-- CONSIGNE ÉCRITE A --
Dans l'article sur le match France-Angleterre, dans quel stade le XV de France a-t-il battu les Anglais ?
-- CONSIGNE ÉCRITE B --
Recopiez tout le passage de l'article sur le match France-Angleterre, depuis « Massacrés par le » jusqu'à « une humiliation historique. ».
-- CONSIGNE ÉCRITE C --
Résumez en deux phrases l'article sur le match France-Angleterre.

-- TEXTE SOURCE --
* * * *

Massacrés par le XV de France, faut-il avoir de la peine pour les Anglais ?
Romain Amalric -
Journaliste
Journaliste depuis 20 ans, je suis homme de terrain de Canal+ sur le Top 14 et la ProD2 et correspondant pour Radio France

De ce chef d’œuvre de Twickenham, certains en ont retenu la domination française, l’ampleur du score et l’euphorie du succès. D’autres la faiblesse et l’impuissance des Anglais. A en avoir presque de l’empathie pour ce brave rival qui a subi une humiliation historique.  

Faut-il s’excuser d’avoir piétiner l’Angleterre à Twickenham ? Et faut-il se sentir coupable d’en avoir pris du plaisir ? C’est la question de conscience de ce début de semaine. Un débat qui alimente même les émissions de talk-show. Sans que l’on se pose la question si l’inverse a déjà existé. C’est très Français tout ça. Diable ! Les Bleus auraient-ils manqué de respect aux Anglais ?

* * * *

-- DONNÉES AFFICHÉES --

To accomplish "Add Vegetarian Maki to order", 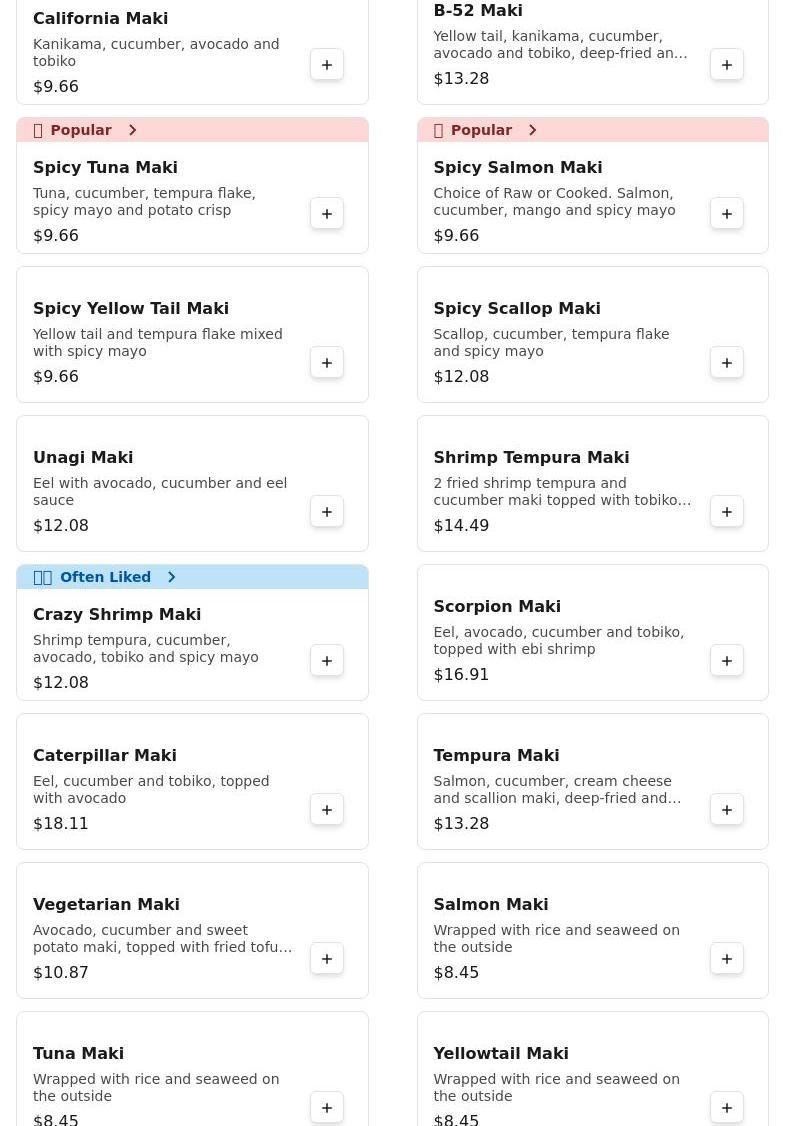I will point(327,959).
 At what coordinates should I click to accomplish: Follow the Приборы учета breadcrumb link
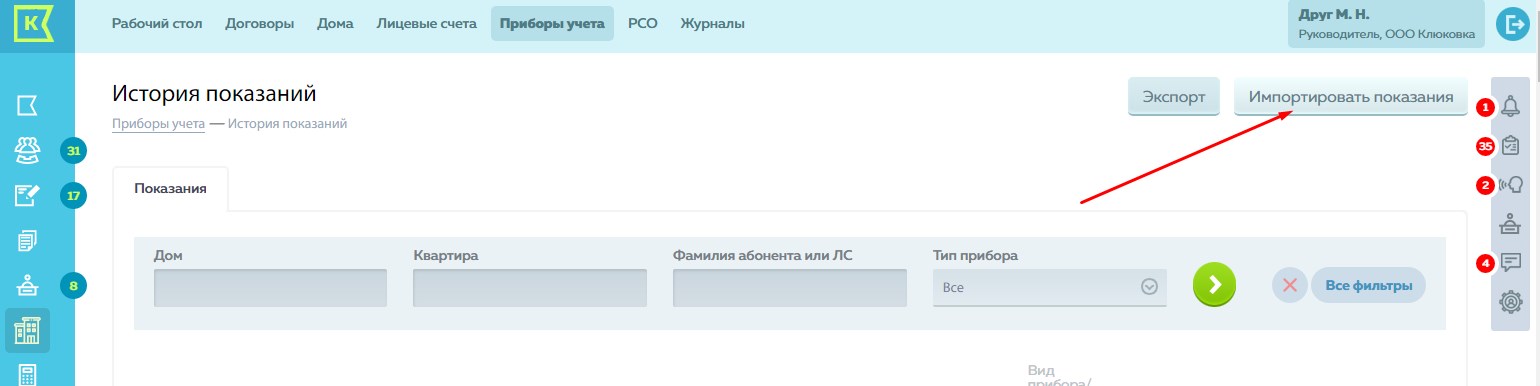pos(158,124)
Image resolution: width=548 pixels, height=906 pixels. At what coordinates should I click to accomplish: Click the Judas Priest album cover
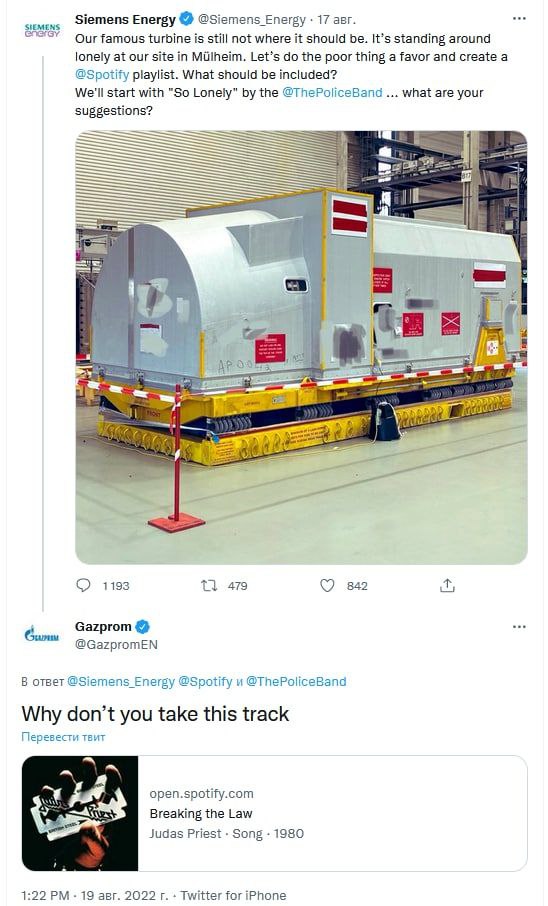point(80,813)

* * * *

-- RÉPONSE À L'EXERCICE A --
À Twickenham.

-- RÉPONSE À L'EXERCICE B --
Massacrés par le XV de France, faut-il avoir de la peine pour les Anglais ?
Romain Amalric -
Journaliste
Journaliste depuis 20 ans, je suis homme de terrain de Canal+ sur le Top 14 et la ProD2 et correspondant pour Radio France

De ce chef d’œuvre de Twickenham, certains en ont retenu la domination française, l’ampleur du score et l’euphorie du succès. D’autres la faiblesse et l’impuissance des Anglais. A en avoir presque de l’empathie pour ce brave rival qui a subi une humiliation historique.

-- RÉPONSE À L'EXERCICE C --
De la victoire écrasante du XV de France à Twickenham, certains retiennent la domination française et l'ampleur du score, d'autres la faiblesse des Anglais, au point d'éprouver presque de l'empathie pour ce rival humilié. En ce début de semaine, on se demande s'il faut s'excuser d'avoir piétiné l'Angleterre et se sentir coupable d'en avoir pris du plaisir, un débat qui alimente même les talk-shows.